The first day of autumn, according to the calendar and to the Met Office. The dragonflies and faded butterflies will tell you that summer is still hanging on by a thread, but the cobwebs are frosted with dew in the mornings and there’s a cool wind blowing from the north. It takes more than one swallow to make a summer, but how many does it take to make an autumn? They are still swooping and chattering over the fields, gathering in rocking lines on the tight-rope telegraph wires. Some will stay on for months, but the skies will empty fractionally with each day.
The garden and the wood across the park are quiet, a contrast with the riotous, hormone-fuelled festival of spring. Just the occasional, lonely trill of a treecreeper or the understated chatter of a passing flock of long-tailed tits. Loose feathers betray the birds that have shed them, that hide silently as they grow a new suit of armour to take them through the winter. Soon they will re-emerge, ready to feast on the jewel-like elderberries and blackberries that will help them put on a layer of fat. If you are lucky enough to hold a live bird in your hand and gently blow the feathers to one side, you might be able to see the yellow block of fat under the thin skin of the throat.

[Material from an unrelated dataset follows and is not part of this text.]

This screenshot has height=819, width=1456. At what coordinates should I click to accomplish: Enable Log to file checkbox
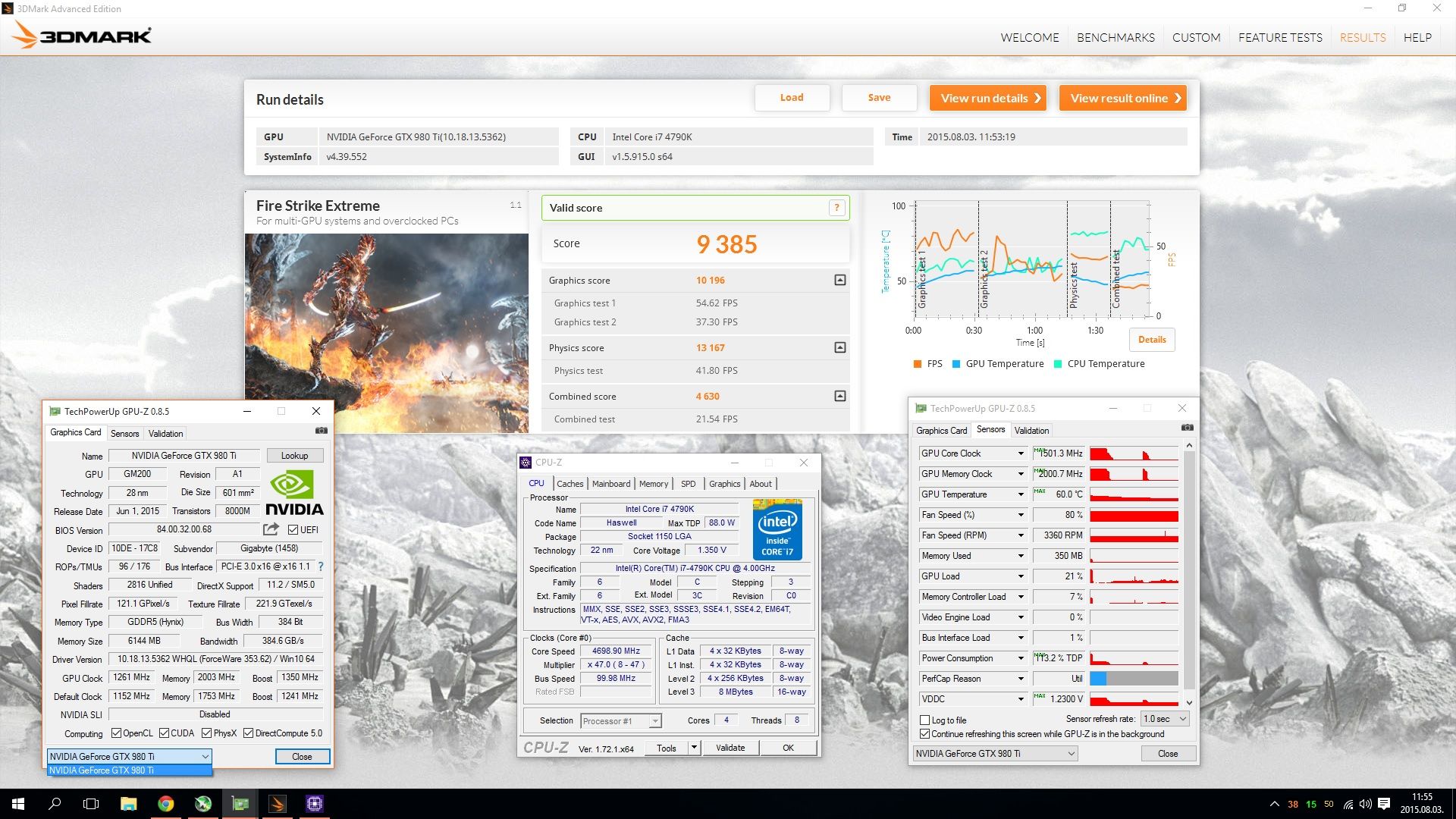[924, 720]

It’s time for other animals to start preparing for winter as well. The hedgehog released into my garden from a rescue centre is a healthy enough 500 grams, but needs to put on some more weight before he finds a sheltered corner and settles into hibernation. There’s time enough for him yet to crunch through plenty of beetles, worms and slugs as well as the kitten biscuits I put out as a supplement.
The trees are still fully clothed. They haven’t yet started to shed their summer coat of leaves. But the vibrant green of spring is replaced by browner, duller shades. The leaves are tougher, the pigments more varied. As the tannins develop, the leaves can be dipped in mordant to bring out the pigments and dye fabrics or paper. For now though, they rattle and hiss in the breeze.
Drunken wasps, ejected from dying nests, are blundering around, searching out ready snacks and after a sugar rush. It’s a hazardous time to eat and drink outside, always haunted by the stripy ghosts of summer past. We found a large, chestnut-red striped insect in the garden. A hornet, we thought. But subsequent research revealed it as a hoaxer; a hoverfly mimic. And what potential predator is going to take the risk? It looked convincing enough to be treated with caution. The sun comes out briefly, from behind processional grey clouds that have seemed to have no edge for days. It’s warm. A speckled wood butterfly jitters across the grass. Summer is back, for about half an hour. And then the clouds merge, fill the gap, and autumn has returned.